Rewrite the material from the line with "You are a GUI" through the end, changing "sidebar" to "toolbar" and keeping everything else the same. Leave the pictures out of your answer.

----------------

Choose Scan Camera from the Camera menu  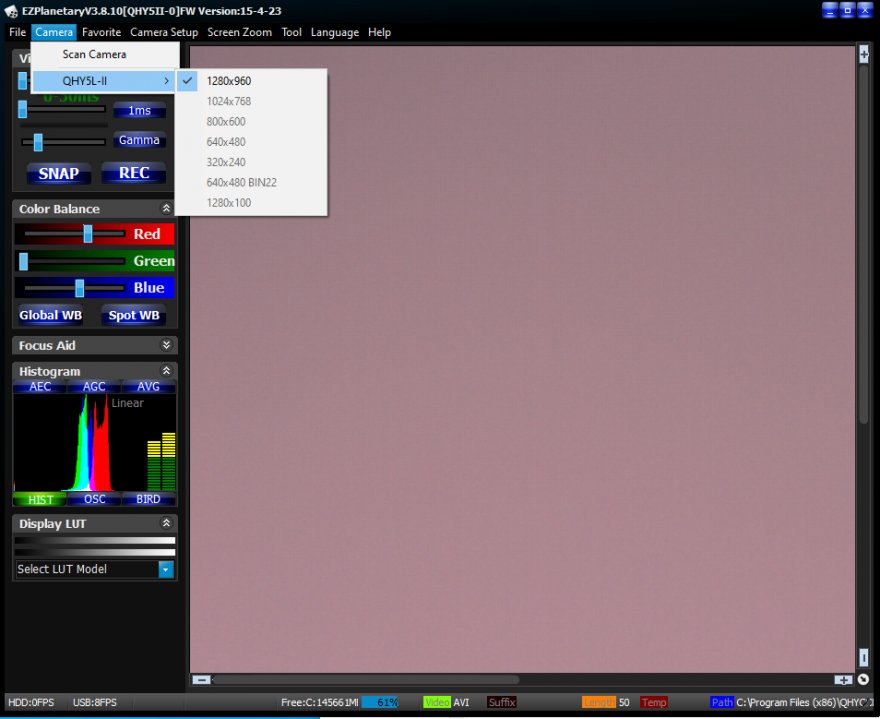point(94,54)
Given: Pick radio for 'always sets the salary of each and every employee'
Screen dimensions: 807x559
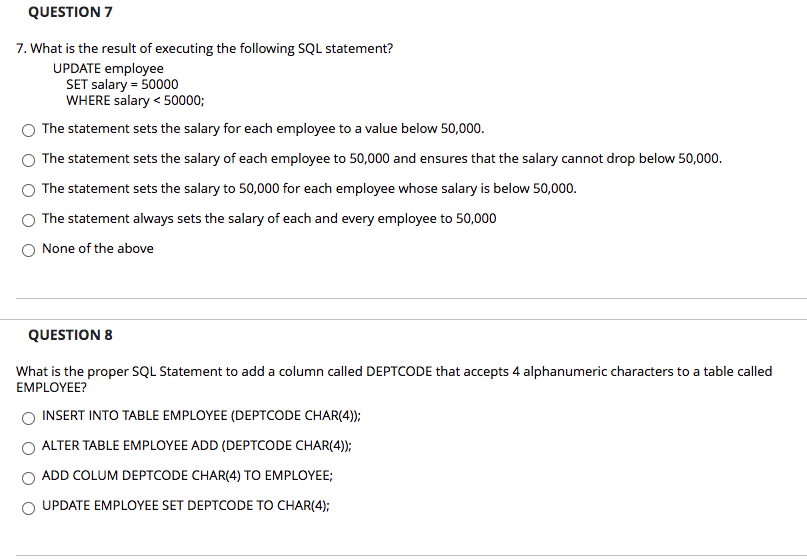Looking at the screenshot, I should 28,220.
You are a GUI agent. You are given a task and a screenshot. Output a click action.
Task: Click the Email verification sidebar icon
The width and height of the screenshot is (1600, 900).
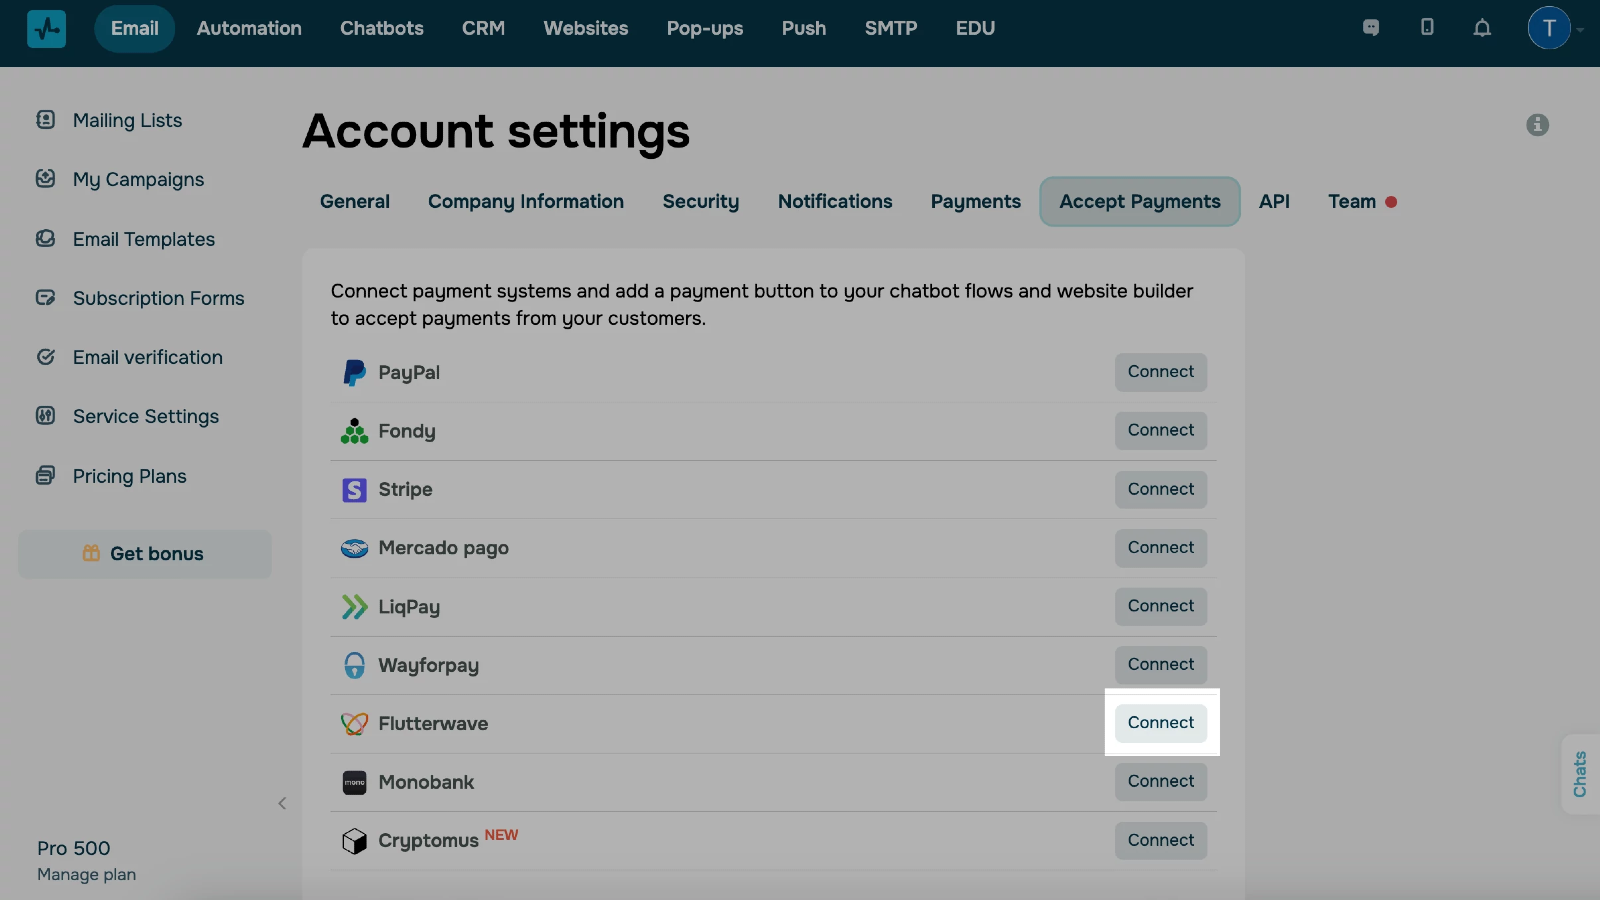tap(46, 357)
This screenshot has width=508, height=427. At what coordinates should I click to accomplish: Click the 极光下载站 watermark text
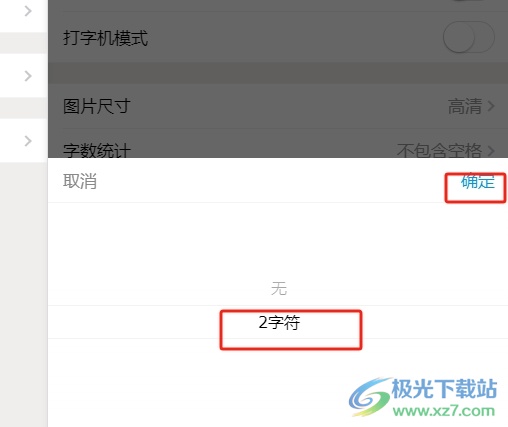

----------------

EXERCISE SOLUTION>
You are a GUI agent. You are given a task and a screenshot. Output a click action.
Task: Click the Email verification toolbar icon
The width and height of the screenshot is (1600, 900).
tap(46, 357)
This screenshot has width=508, height=427. At what coordinates should I click to accomplish: Click the 极光下载站 watermark text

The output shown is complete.